Addison's life today on the reservation has been captured in "Upbroken Spirit," an exhibit of photographs by Sarah Kariko. The Art Association displays Kariko's work in the ArtSpace Theater Gallery. An artist reception will take place at 7:00 p.m. on Friday, June 12, followed by a special program in the Center Theater at 7:30 p.m.

Sarah Kariko
Sarah Kariko is an artist and community organizer whose work explores the transformative power of art. She uses art to create community, raise social awareness, challenge assumptions, and inspire people to take action.

After graduating with a degree in the History of Science from Harvard, Sarah taught natural history at the Teton Science School in Kelly, Wyoming. She then received a Fulbright scholarship and studied spiders in the rain forests of Madagascar.

When she returned to the U.S., she studied with Peter Schumann of Bread and Puppet Theater in Vermont. She was influenced by his philosophy and Cheap Art Manifesto that "art is food" and "should be as basic to life as bread." She became interested in creating socially aware work with community participants and turned her attention to the intersection of art and science.

With a grant from the Wyoming Arts Council, she collaborated with local artists and created a "spider performance" piece with children at the Art Association of Jackson Hole that combined arachnology, large-scale puppetry, and Malagasy cultural traditions.
 
She received pARTners grants to design and teach integrated art/science field courses in Teton County, and her students' work appeared on exhibit at the National Museum of Wildlife Art. As artist-in-residence at Community Entry Services in Jackson, she taught mask-making and pageant puppetry.

In 1996 Sarah created Homage, a 60-totem site-specific bone sculpture for the Buffalo Jubilee sponsored by the Northern Rockies Conservation Cooperative. The piece used elk bones that were borrowed with permission from the National Elk Refuge and was created to honor the 60 million wild bison that once roamed the Western Plains. It was installed in Grand Teton National Park. She also worked with 80 school kids exploring the cultural and ecological significance of bison. Students wrote a book of poetry and made bone chimes that surrounded the sculpture.

Homage engaged the environmental issues that had driven her studies but also was large and complex enough to hold the sacred and the secular. It could touch people in places scientific data did not, and contribute to dialogue in a different way. It could reach a broader audience and extend across socio-political lines to touch people in those wordless spaces.

After moving to Vermont, Sarah envisioned "Painting Faces on War: The Brave Hearts of the Lost Boys and Girls of Sudan" to create awareness of the civil war in southern Sudan. She collaborated with local academic institutions, art organizations and the growing population of recently resettled Lost Boys and Girls living in Vermont. The resulting nine-day event included an exhibit of paintings by refugees still living in the camps, a Story Wall of oral histories and photographs, a benefit dinner and auction, and art workshops for local Sudanese culminating in an exhibit. Art supplies and community responses were sent back to the camp to let artists know they had been heard and people cared.

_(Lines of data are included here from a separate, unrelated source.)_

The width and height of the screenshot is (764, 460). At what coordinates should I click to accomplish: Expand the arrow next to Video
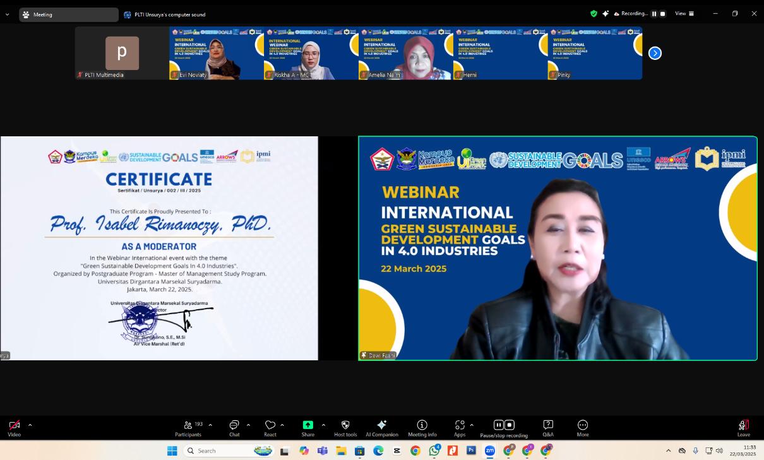tap(30, 425)
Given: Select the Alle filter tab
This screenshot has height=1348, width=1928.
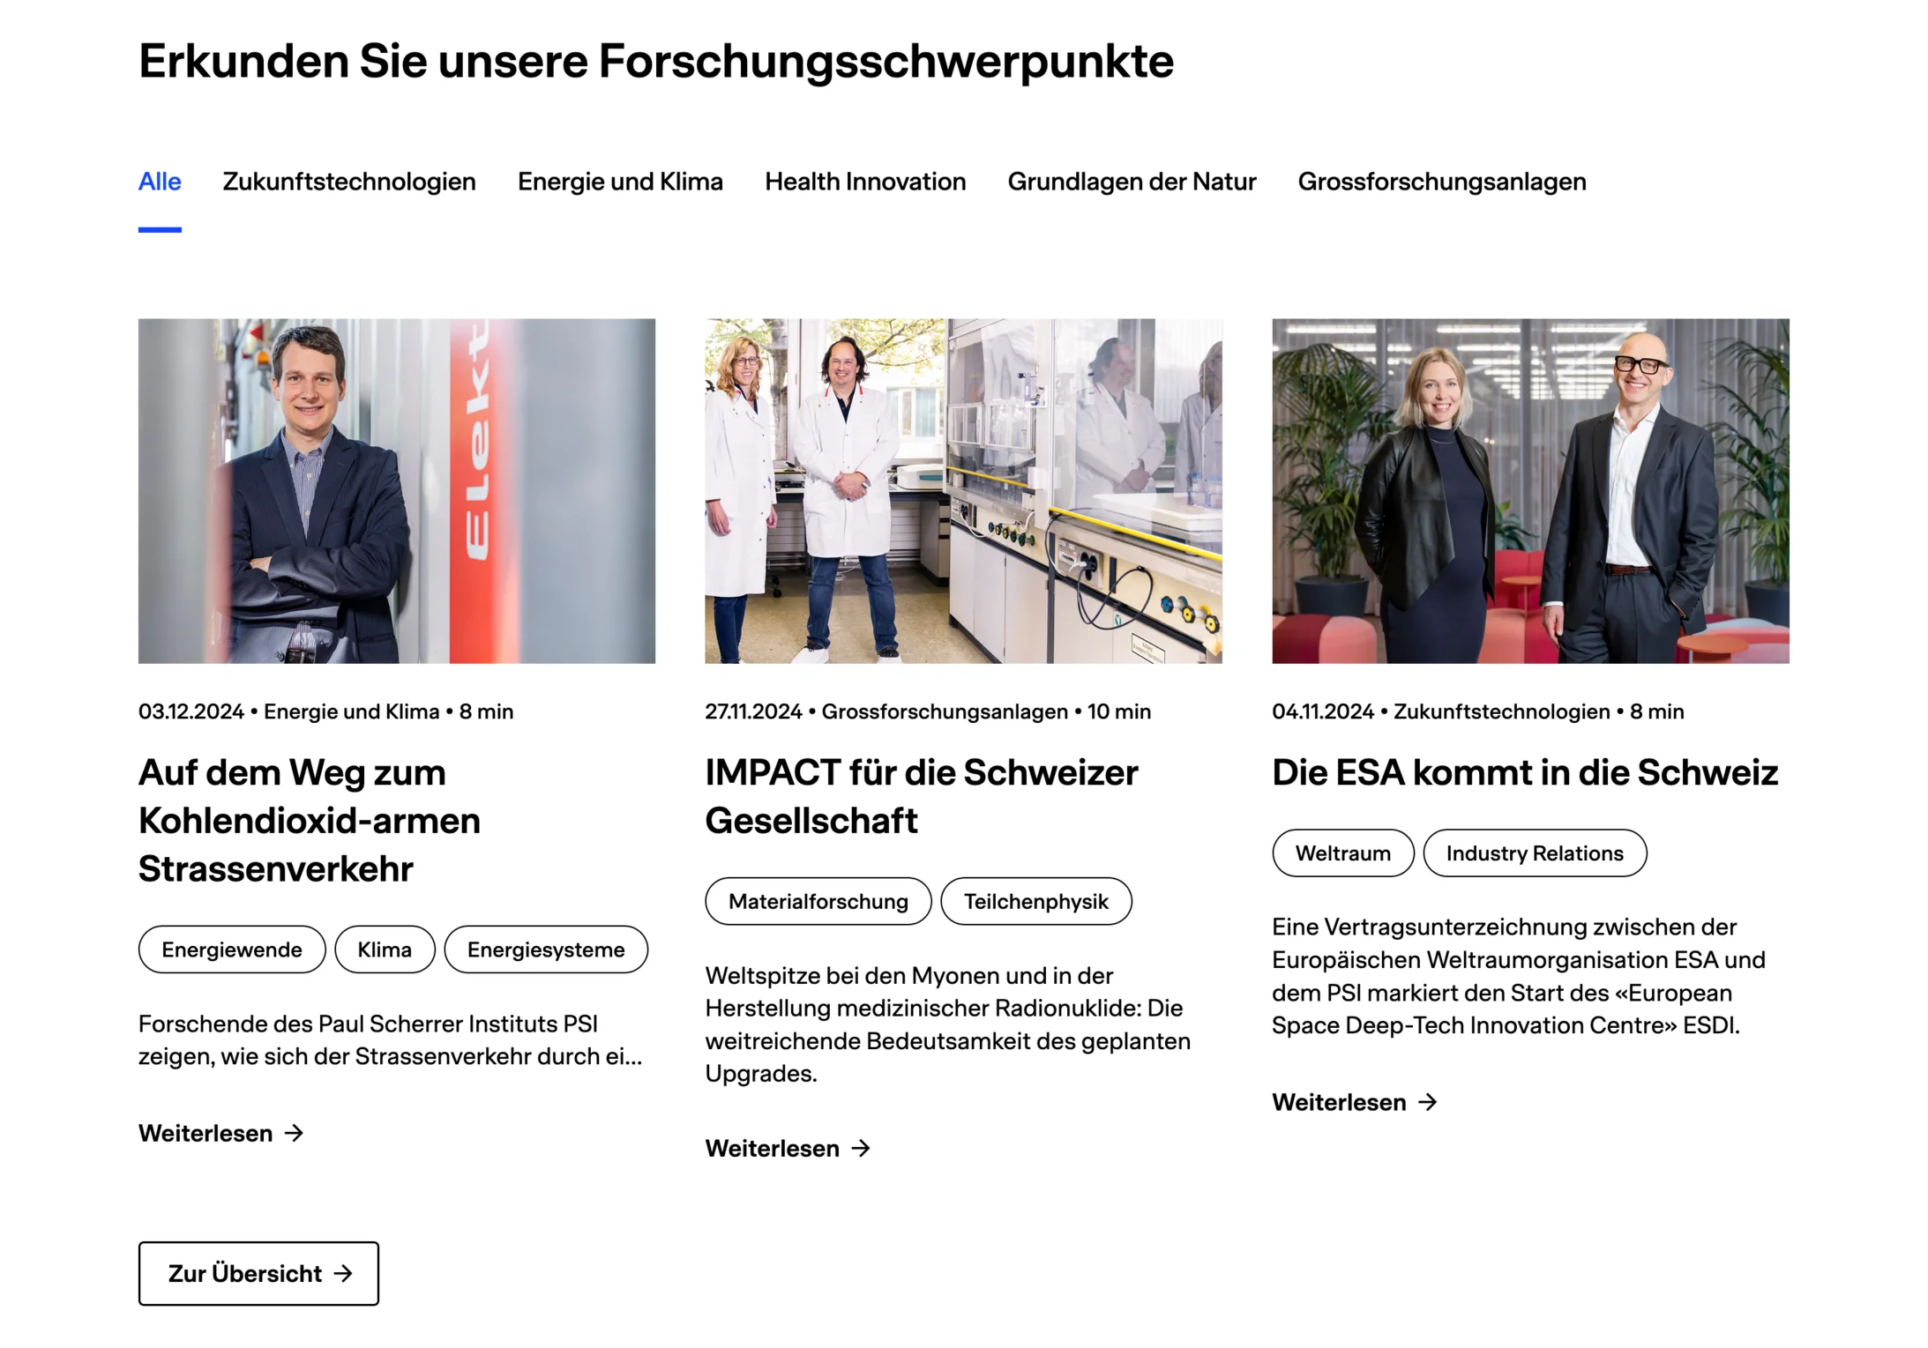Looking at the screenshot, I should (x=160, y=182).
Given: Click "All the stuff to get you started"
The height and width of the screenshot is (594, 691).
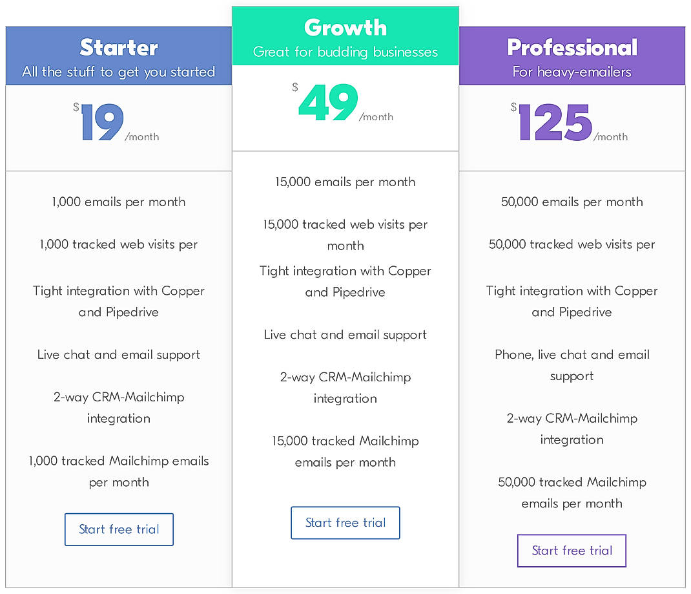Looking at the screenshot, I should pyautogui.click(x=119, y=72).
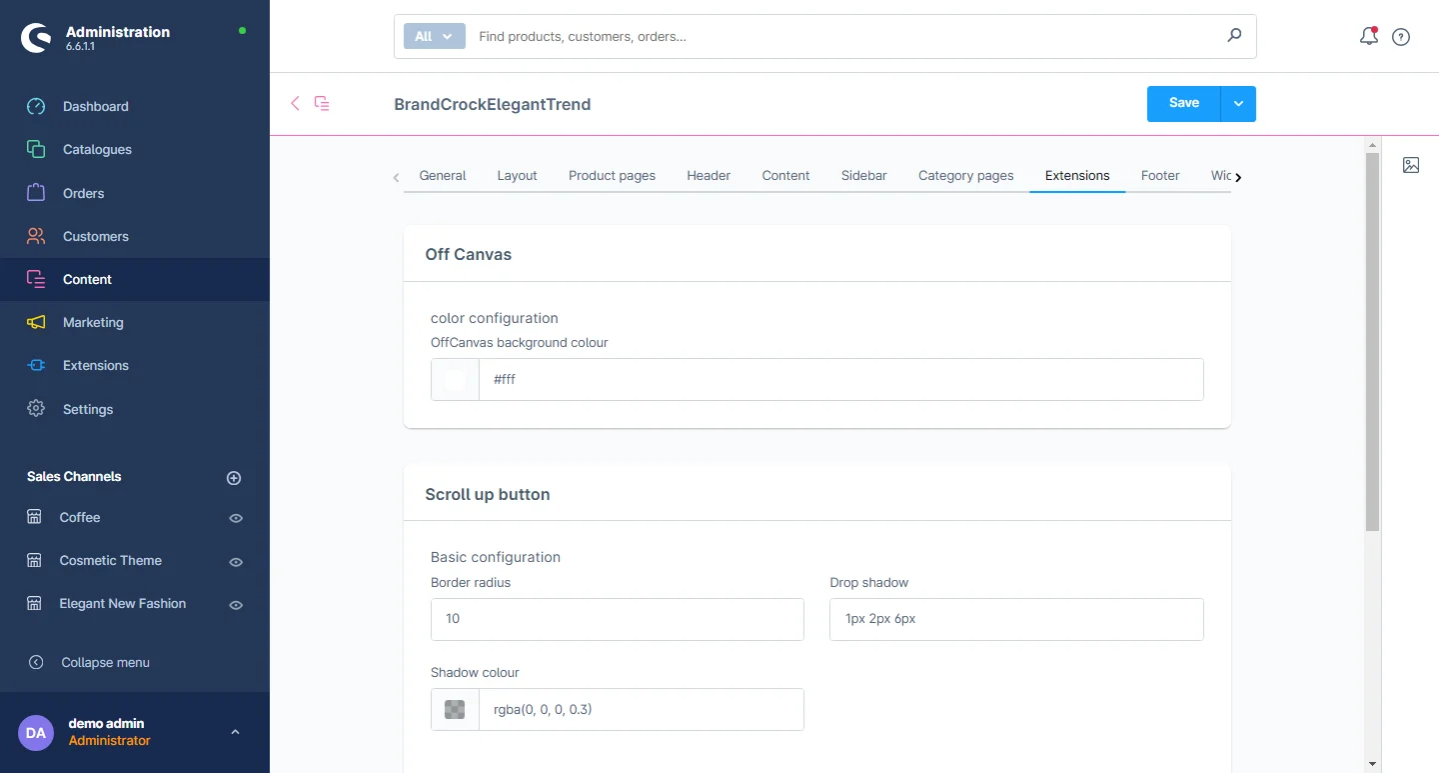Screen dimensions: 1439x773
Task: Expand the demo admin user menu
Action: tap(235, 732)
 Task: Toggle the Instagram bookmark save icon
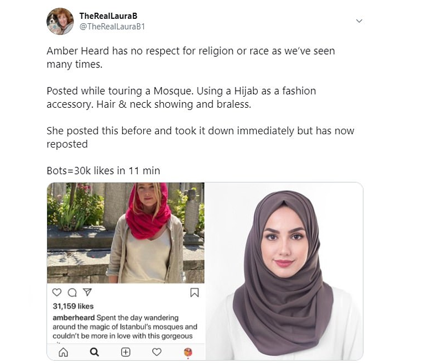195,292
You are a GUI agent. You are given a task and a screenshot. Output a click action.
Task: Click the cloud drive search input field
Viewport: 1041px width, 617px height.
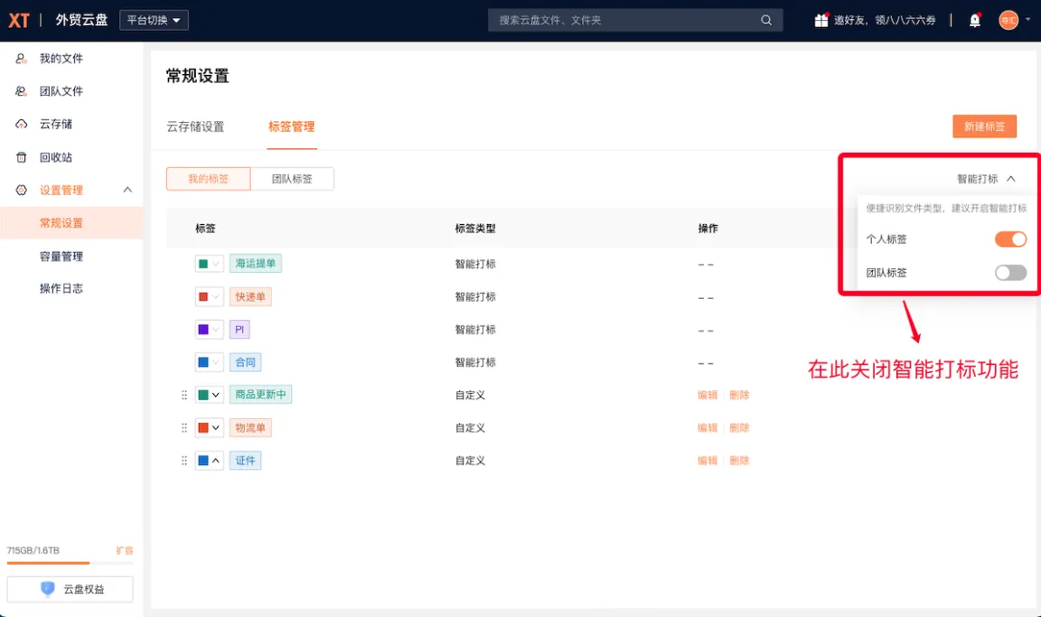(x=624, y=20)
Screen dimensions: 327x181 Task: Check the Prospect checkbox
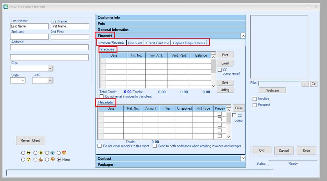tap(255, 105)
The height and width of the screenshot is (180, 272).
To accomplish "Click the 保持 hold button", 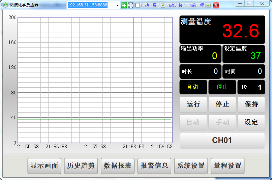I will click(x=251, y=104).
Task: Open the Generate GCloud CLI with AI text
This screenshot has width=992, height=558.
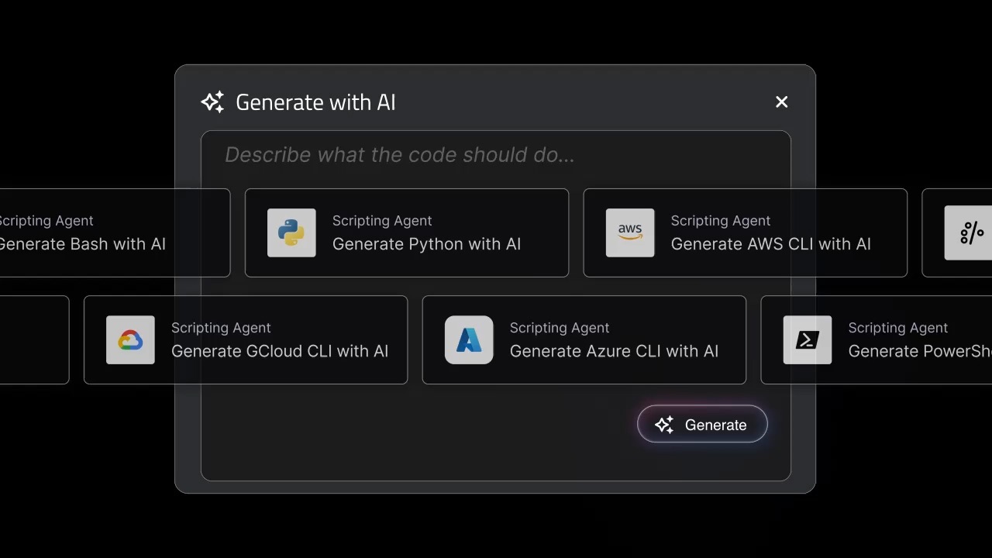Action: (280, 351)
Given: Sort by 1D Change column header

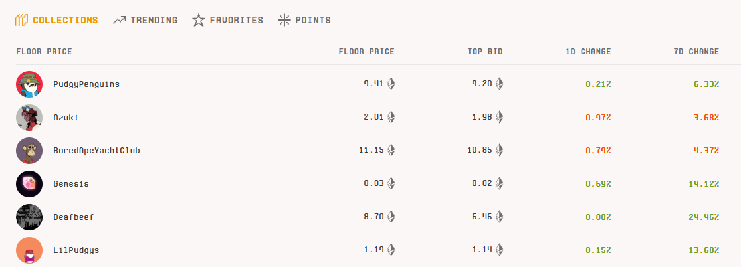Looking at the screenshot, I should 588,52.
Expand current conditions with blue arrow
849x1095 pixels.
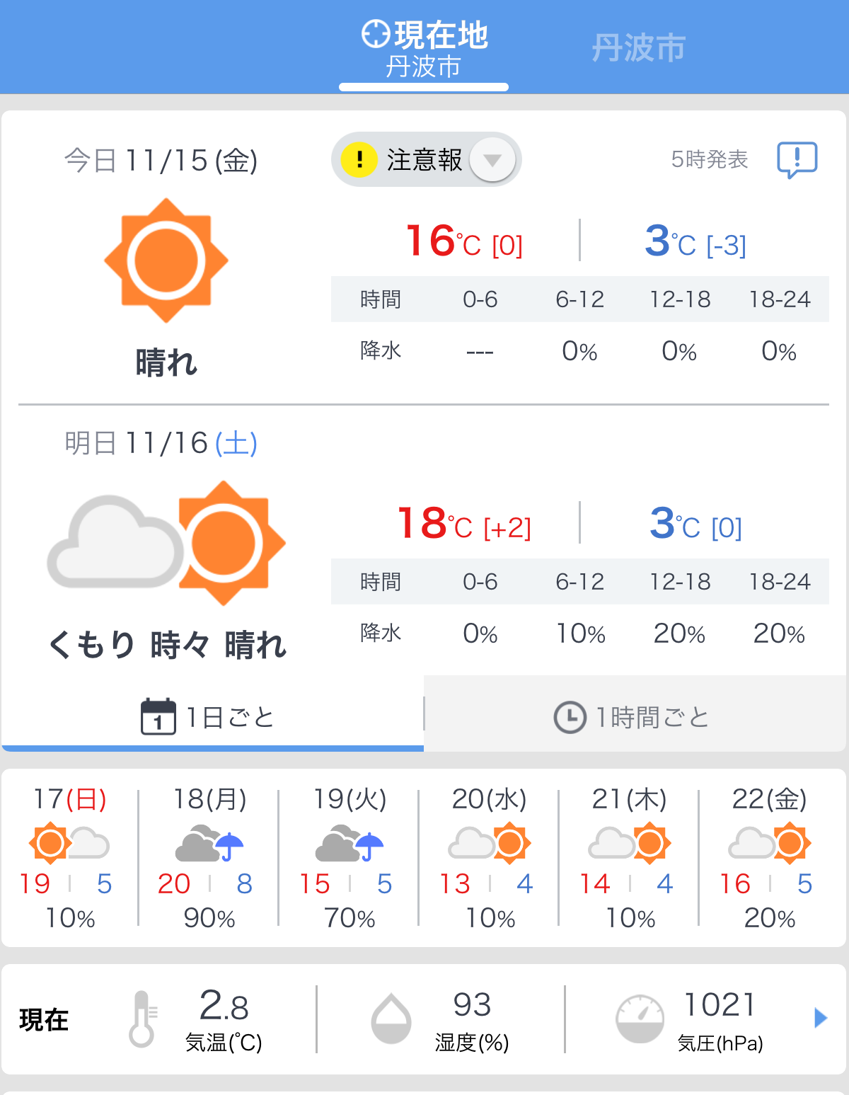click(x=821, y=1018)
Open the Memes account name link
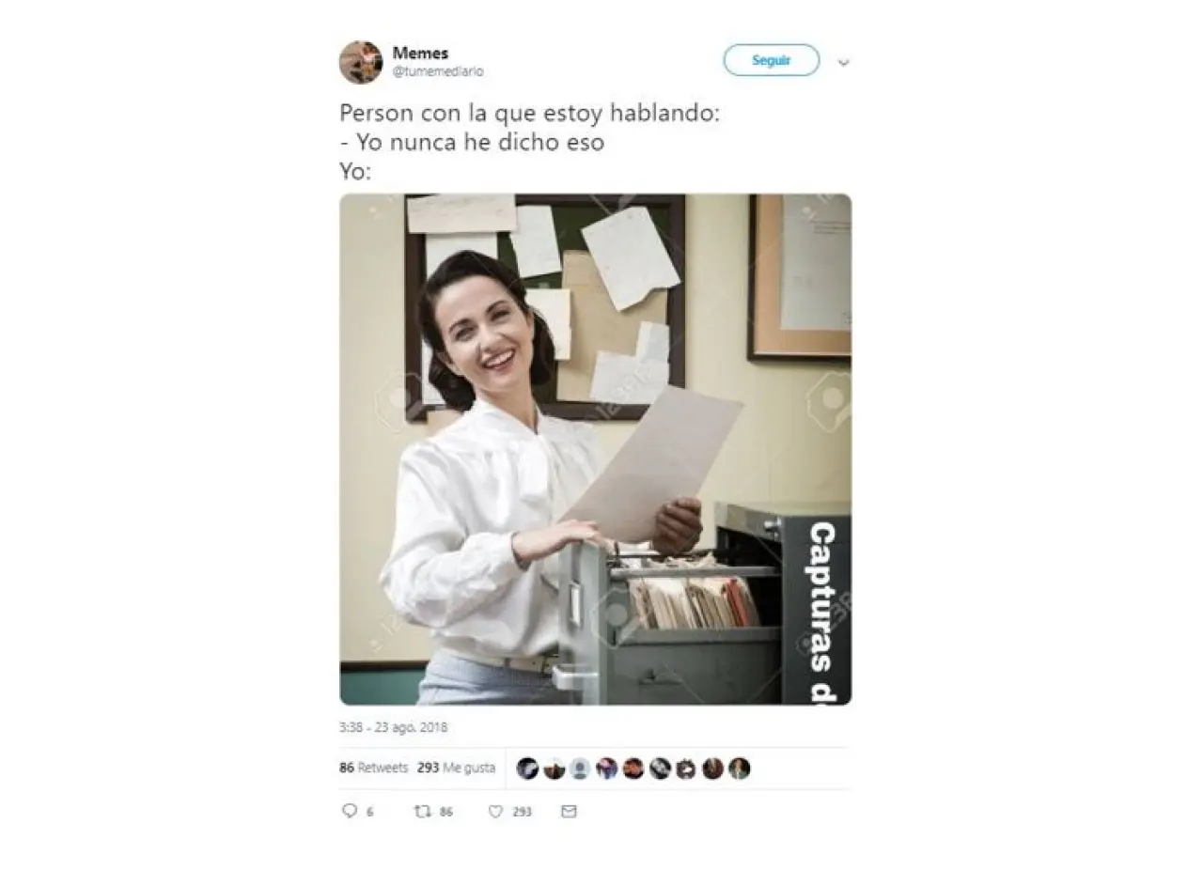 [420, 54]
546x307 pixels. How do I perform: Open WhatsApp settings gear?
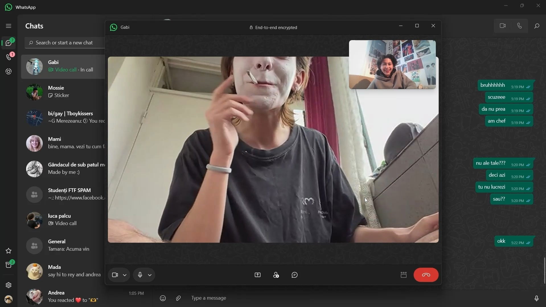pyautogui.click(x=9, y=285)
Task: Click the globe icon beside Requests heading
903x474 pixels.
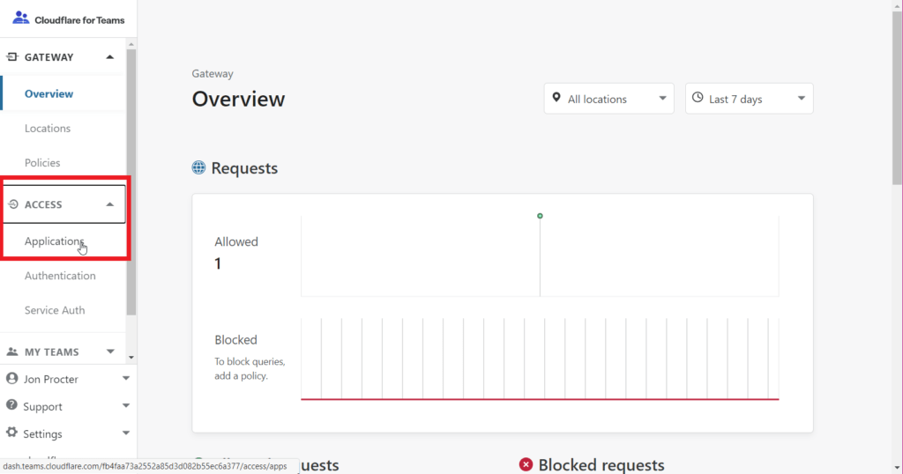Action: 198,167
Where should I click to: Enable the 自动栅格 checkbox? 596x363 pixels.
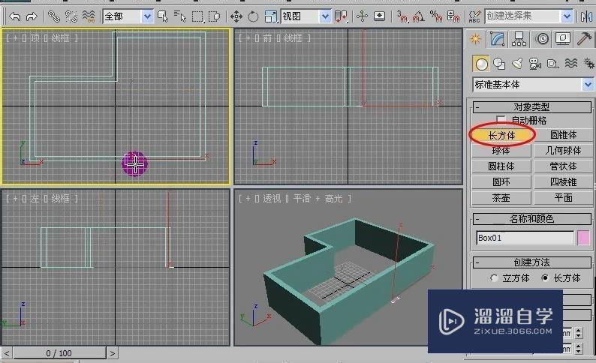pyautogui.click(x=501, y=120)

Sarah founded The Giving Voice Project to continue this work. GVP is a non-profit organization dedicated to bringing a visual voice to important stories that may otherwise go unheard. In 2008, GVP brought Northern Arapaho traditional healer and horse gentler Stanford Addison to Harvard's Peabody Museum to bless its Arapaho collection. He also spoke at the University of Vermont and St. Michael's College, where his universal message received standing ovations. Sarah's photographs of Stanford Addison will appear in the exhibit “Unbroken Spirit” at the Art Association of Jackson Hole, in High Country News, The Denver Post, and in the book “Broken: A Love Story” by Lisa Jones.

Sarah's work in mixed media includes wood and bone reliquaries, tin can sculptures and environmental guerrilla art. She has an ongoing series of paper quilts using MRIs of the tennis ball-sized brain tumor her fiancé had. The original quilt hangs in their kitchen – a daily reminder to bite deeply into life everyday, and that for any of us, all we ever have is this very moment.